Query submission via the Spark Driver

https://mc2-project.github.io/opaque-sql/opaque-diagram.svg

Overview of Opaque SQL running in insecure mode

Starting Opaque SQL

This page goes through running Opaque SQL with the Spark driver located on the client.

Warning

This mode should not be used in any context where the full security of hardware enclaves is required. Remote attestation is disabled, and the Spark Driver has access to the key the worker enclaves use to encrypt/decrypt data.
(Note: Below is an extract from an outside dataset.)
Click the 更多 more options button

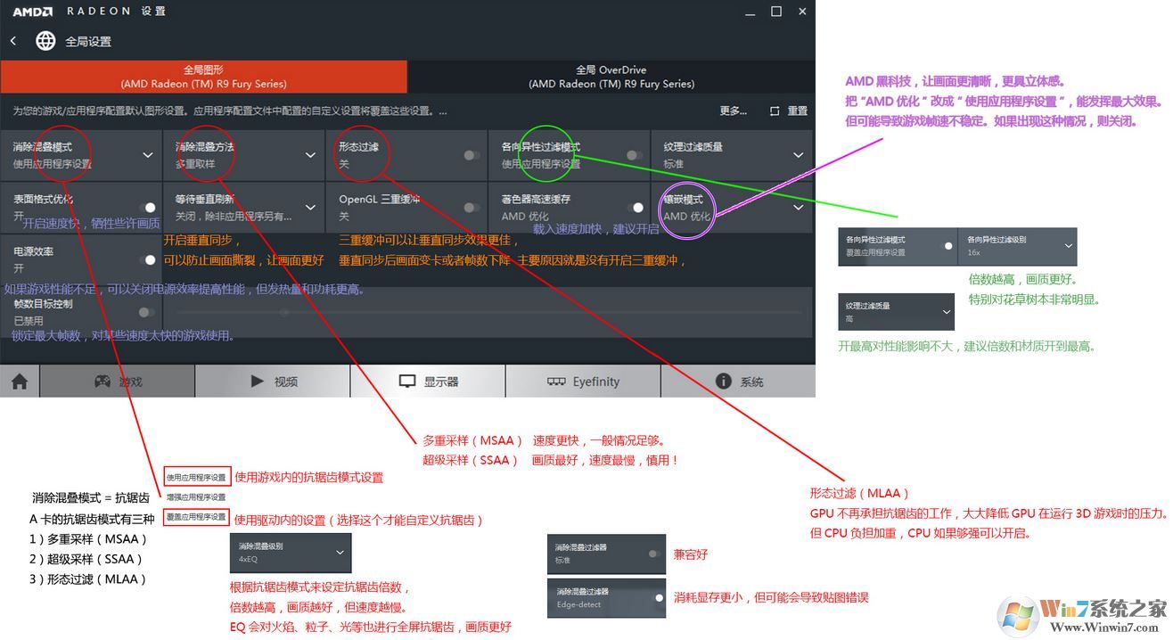(733, 111)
This is still offered to play around with the project and explore its API.

This is Opaque SQL in insecure mode, and is normally only used for testing functionalities.

Running the interactive shell

  1. Package Opaque into a fat JAR. The reason we need a fat JAR is because the JAR produced by build/sbt package does not include gRPC dependencies needed for remote attestion.

    cd ${OPAQUE_HOME}
build/sbt test:assembly

  2. Launch the Spark shell with Opaque.

    Scala:

    spark-shell --jars ${OPAQUE_HOME}/target/scala-2.12/opaque-assembly-0.1.jar

    Python:

    pyspark --py-files ${OPAQUE_HOME}/target/scala-2.12/opaque-assembly-0.1.jar  \
  --jars ${OPAQUE_HOME}/target/scala-2.12/opaque-assembly-0.1.jar

    (we need to specify –py-files because the Python functions are placed in the .jar for easier packaging)
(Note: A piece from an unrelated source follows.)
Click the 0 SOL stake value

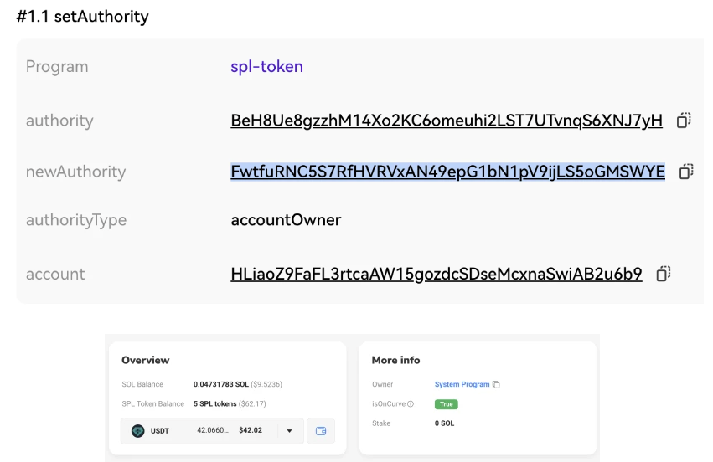click(x=444, y=424)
  3. Alternatively, you can also run queries in Scala locally using sbt.

    build/sbt console

  4. Inside the Spark shell, import Opaque SQL’s DataFrame methods and its query planning rules.

    Scala:

    import edu.berkeley.cs.rise.opaque.implicits._
edu.berkeley.cs.rise.opaque.Utils.initOpaqueSQL(spark, testing = true)

    Python:

    from opaque_sql import *
init_opaque_sql(testing=True)

Encrypting a DataFrame with the Driver

Note

The Opaque SQL methods shown in this section are only supported in insecure mode, since the driver needs the key for encryption/decryption.

  1. Create an unencrypted DataFrame.

    Scala:

    val data = Seq(("foo", 4), ("bar", 1), ("baz", 5))
val df = spark.createDataFrame(data).toDF("word", "count")

    Python:

    data = [("foo", 4), ("bar", 1), ("baz", 5)]
df = sqlContext.createDataFrame(data).toDF("word", "count")

  2. Create an encrypted DataFrame from the unencrypted version. In insecure mode, this is as easy as calling .encrypted.

    Scala:

    val dfEncrypted = df.encrypted

    Python:

    df_encrypted = df.encrypted()

  3. Perform any operations in the list of supported functionalities.

  1. Call .collect or .show to retreive and automatically decrypt the results.

    Scala:

    dfEncrypted.show
// +-----+-----+
// |word |count|
// +--99-+-----+
// |  foo|    4|
// |  bar|    1|
// |  baz|    5|
// +-----+-----+

    Python:

    df_encrypted.show
# +-----+-----+
# |word |count|
# +--99-+-----+
# |  foo|    4|
# |  bar|    1|
# |  baz|    5|
# +-----+-----+